Fast forward to now, just look at how they are today in Japan (it’s their 6th month there)! They look so happy. Even Soo Zee and Leigh (the EYK staff that became famous also through YouTube) are happy now, as they have created their own YouTube channel, and I’m just glad they are doing something like this together. I’m sure with all the adventures they had working for Simon and Martina, an unbreakable bond was formed and their YouTube channel is their way of coping to this change.
> Delamar Leaves RXTMR, for good. When I saw this news online (I was not able to hear the announcement live because I was very dependent to the podcasts), I had to stare for a few seconds on my PC monitor to absorb this shocking news. I listened to the audio clip JRhyan (one of their most loyal listeners) posted on Facebook, and absorbed every word Delle said when she did the announcement. She was permanently leaving the show. For 20 years, she was doing TMR together with Chico Garcia, and I knew that news ends an era in Philippine radio. I love TMR. I’ve been a rusher for as long as I could remember. (I went to their book signing and even visited them at the booth). Though I was not a regular listener when I was still studying, the show have become my constant companion in my working years. I would listen to them while on the road, when I’m eating dinner at home (I was always eating alone because everyone was asleep already), and before going to sleep (just to distract myself from thinking sulky thoughts). Listening to them makes me feel less lonely because I get to laugh on their jokes, learn life lessons on their intellectual arguments, and just have fun listening to them kid around.
Delamar’s last week in radio was a torture to listen to, especially her last episode.

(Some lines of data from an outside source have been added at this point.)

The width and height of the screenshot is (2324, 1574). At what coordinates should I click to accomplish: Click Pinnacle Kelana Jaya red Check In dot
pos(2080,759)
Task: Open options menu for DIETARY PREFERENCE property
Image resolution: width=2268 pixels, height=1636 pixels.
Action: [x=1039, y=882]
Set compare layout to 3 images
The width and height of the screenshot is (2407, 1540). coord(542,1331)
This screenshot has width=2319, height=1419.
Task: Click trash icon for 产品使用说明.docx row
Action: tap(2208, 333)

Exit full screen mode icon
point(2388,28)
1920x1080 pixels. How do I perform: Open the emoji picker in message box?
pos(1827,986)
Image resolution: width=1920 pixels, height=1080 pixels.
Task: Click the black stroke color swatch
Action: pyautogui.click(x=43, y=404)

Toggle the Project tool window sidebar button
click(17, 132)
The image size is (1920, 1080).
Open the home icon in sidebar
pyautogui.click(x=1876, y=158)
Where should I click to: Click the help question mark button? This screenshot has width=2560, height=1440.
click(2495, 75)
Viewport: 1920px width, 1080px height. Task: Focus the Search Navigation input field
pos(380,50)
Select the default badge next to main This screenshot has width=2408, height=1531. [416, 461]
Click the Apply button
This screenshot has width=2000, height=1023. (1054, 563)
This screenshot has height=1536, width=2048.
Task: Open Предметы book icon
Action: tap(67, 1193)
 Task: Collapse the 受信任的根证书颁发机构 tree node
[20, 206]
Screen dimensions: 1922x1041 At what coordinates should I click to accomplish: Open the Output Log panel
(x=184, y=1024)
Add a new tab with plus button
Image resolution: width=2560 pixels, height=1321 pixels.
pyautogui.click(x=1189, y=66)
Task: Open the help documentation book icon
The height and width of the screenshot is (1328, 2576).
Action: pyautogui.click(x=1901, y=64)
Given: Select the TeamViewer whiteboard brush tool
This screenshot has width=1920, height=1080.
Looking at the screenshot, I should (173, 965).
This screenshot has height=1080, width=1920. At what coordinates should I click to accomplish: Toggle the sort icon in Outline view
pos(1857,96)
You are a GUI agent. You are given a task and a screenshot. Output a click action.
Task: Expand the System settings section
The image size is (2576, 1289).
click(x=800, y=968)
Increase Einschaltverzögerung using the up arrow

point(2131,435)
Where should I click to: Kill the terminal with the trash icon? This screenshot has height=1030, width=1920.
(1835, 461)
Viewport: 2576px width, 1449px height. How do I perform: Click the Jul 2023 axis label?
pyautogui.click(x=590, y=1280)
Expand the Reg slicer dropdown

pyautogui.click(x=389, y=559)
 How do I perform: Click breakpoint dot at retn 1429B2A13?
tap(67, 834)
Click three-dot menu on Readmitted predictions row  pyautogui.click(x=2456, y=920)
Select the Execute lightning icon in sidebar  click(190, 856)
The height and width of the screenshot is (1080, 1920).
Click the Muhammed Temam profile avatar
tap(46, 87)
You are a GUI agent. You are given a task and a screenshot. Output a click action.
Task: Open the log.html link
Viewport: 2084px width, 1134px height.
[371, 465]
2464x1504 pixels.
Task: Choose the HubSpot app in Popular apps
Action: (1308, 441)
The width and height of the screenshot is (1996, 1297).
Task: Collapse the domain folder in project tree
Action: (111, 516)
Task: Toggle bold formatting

I made an effort to get to listen to it live. When I did, I was a horrible crying mess. I was at the office during that time. Good thing my cube was not visible to most people in the office so no one noticed me tearing up. It was such a sad sad day. I listened to that episode again via the podcast and still, I couldn’t help but tear up. 😦
I’m still listening to The Morning Rush today (it’s been two weeks since Delle left) and I can say that the two (Chico and Gino) are manning the show as good as before. Of course I will always miss Delle’s voice on the radio. I know all of the Rushers are coping with this huge change, but cliché as it may be, the show must go on.
Since we are talking about goodbyes, I just want to mention that one of our pet dogs died last month. He was my favorite dog (well we only have two) and his death was sudden. 😦 But on a positive note, I’ve become friends with this stray cat that happened to come to our store everyday. Now we are like BFFs. xD He lets me carry him and sit him on my lap. If only I could take him to my room, I would but I know my parents won’t like it. Hehe.
There you go. Those are the events that made me feel sad for the past few months. I am still coping, but I know things will get better in time. We’ll all move on sooner or later.